Sudan PM makes historic visit to rebel-held south, sparking renewed hopes for peace
The visit by Sudanese Prime Minister Abdalla Hamdok marks the first by a senior government official in at least nine years.
4 min read
09 January, 2020
Talks with rebels from Darfur, Blue Nile and South Kordofan began in October [Twitter]
Sudan's prime minister paid an historic first visit to a rebel stronghold in the country's south on Thursday, marking a major step in efforts by the transitional government towards peace.

American, British and Norwegian diplomats joined the Sudanese government delegation led by Prime Minister Abdalla Hamdok, alongside the chief of the United Nations World Food Programme.

A crowd of tens of thousands of people, including thousands of armed rebels, welcome Hamdok to the town of Kauda, located around 1,000 kilometres (620 miles) south of the capital in southern Sudan's conflict-torn Nuba Mountains.

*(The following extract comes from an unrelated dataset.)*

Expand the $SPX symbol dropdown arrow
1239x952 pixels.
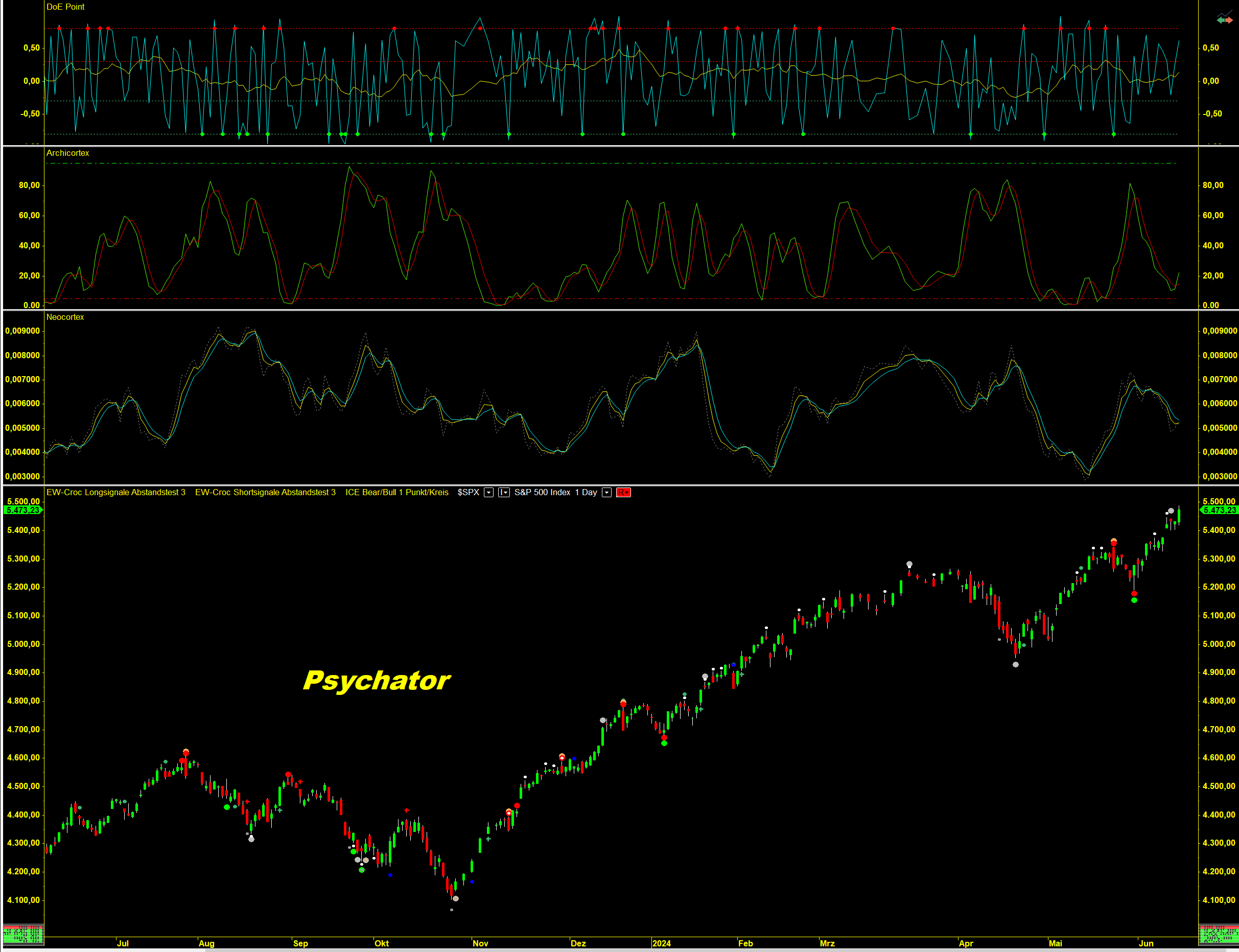[x=488, y=493]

In Kauda, Hamdok met with Abdel-Aziz al-Hilu, who leads the powerful faction of the Sudan People's Liberation Movement-North (SPLM-N). The country's largest rebel group, Al-Hilu's movement controls significant chunks of territory in the Blue Nile and South Kordofan provinces.

Sudan's transitional government in October launched peace talks with rebel groups from the country's three conflict zones - Darfur, Blue Nile and South Kordofan. The rebels have observed a ceasefire since the overthrow of former dictator Omar Al-Bashir in April last year.

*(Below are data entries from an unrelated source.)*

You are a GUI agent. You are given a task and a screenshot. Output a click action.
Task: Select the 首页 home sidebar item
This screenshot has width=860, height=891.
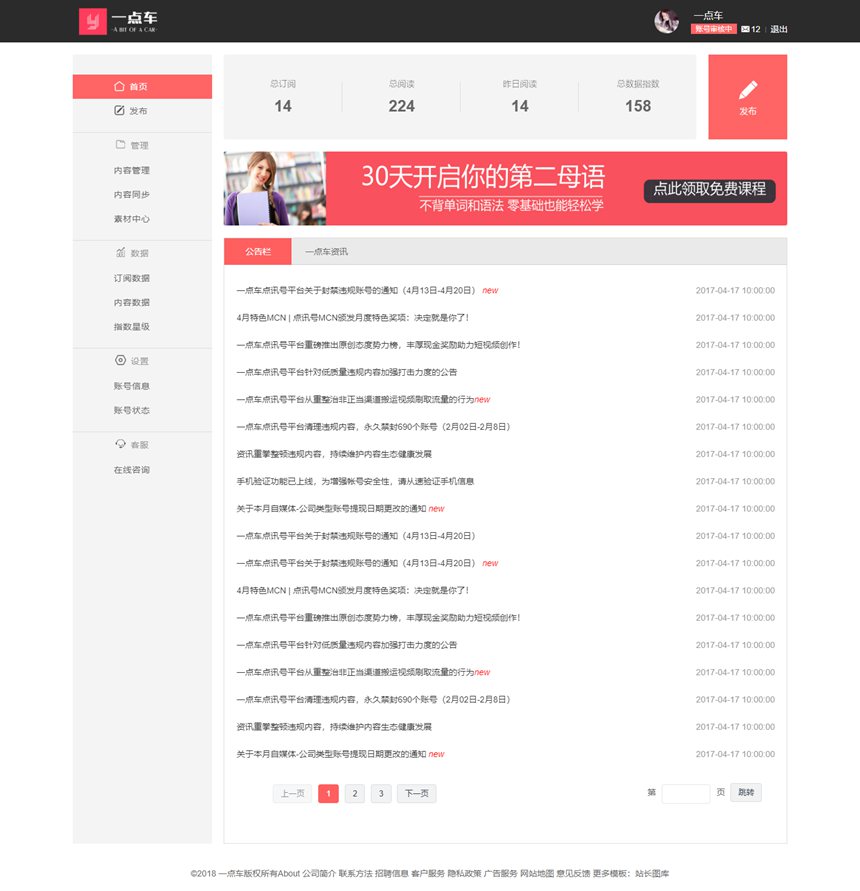142,87
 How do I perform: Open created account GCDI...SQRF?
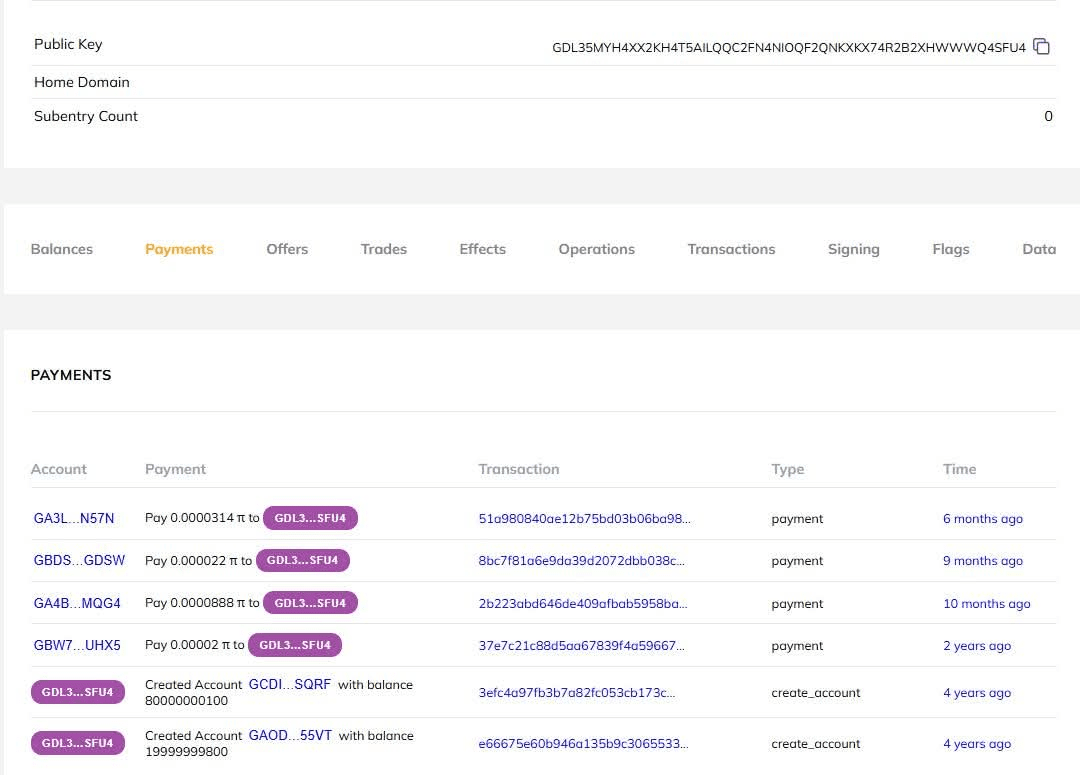pyautogui.click(x=289, y=685)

A key goal for Hamdok is to end the conflicts, stabilising the country and helping to lead it out of economic crisis by cutting military spending.

Read more: One year after Bashir's downfall, Sudan's revolutionaries sleep with one eye open

The negotiations held in the South Sudanese capital Juba have so far yielded an agreement between the government and most of the rebels, dubbed the Declaration of Principles, detailing a road map for peace talks and extending a cease-fire in disputed areas.

The deal also envisaged trust-building measures by the government, such as granting humanitarian access to contested areas across the country, the release of war prisoners and dismissing sentences and charges against rebel leaders.

But several issues pose difficulties in reaching final peace accords.

Continuing violence, some of it allegedly by paramilitary troops, has seen peace talks with rebel groups from Darfur suspended after dozens were killed.

Al-Hilu's demand for a secular state with no role for religion in government has also provided a major sticking point in the talks.

If his demands - which also include the disbanding of all of Bashir's militias and the re-organisation of the Sudanese military - are not met, the SPLM-N will call for self-determination in the areas it controls.

During Thursday's visit, however, relations between Al-Hilu and Khartoum looked hopeful as the rebel chief and prime minister shook hands and smiled warmly before the jubilant crowds.

Hamdok's visit to Kauda, the first of its kind for a senior Sudanese government official in more than nine years, has been hailed by many as a sign of hope for prospects of peace.

"Peace is our top priority," Hamdok said in a tweet. "The people of Sudan have suffered immensely, and this revolution will not be complete unless we recognise the immense grievances of those who have been systematically targeted by those who were responsible for their protection."

"My visit to Kauda is a step towards recognising this," he added.

The trip to Kauda also marked an historic visit for the World Food Programme. The area has long been stricken by poverty, but fighting has barred aid groups from visiting, making Thursday's visit the second time the WFP has been able to access the area.

Aid workers brought with them supplies for a school feeding programme that they say is a first step towards addressing dire hunger in Kauda and nearby communities.

"Historic day in Sudan!" said David Beasley, Executive Director of the WFP, in a tweet. "A new milestone in humanitarian access in South Kordofan region."

The Troika has hailed the visit as a "major confidence-building step in the peace process".

"We hope [it] will pave the way for safe and unhindered humanitarian access to all areas and lead to the swift and successful conclusion of peace negotiations by the 14 February deadline agreed by all parties," the US, UK and Norway said in a statement.

Irfan Siddiq, British ambassador to Khartoum, added that the visit signalled "rebuilding of trust, improvement in humanitarian assistance and good prospects for a peace deal".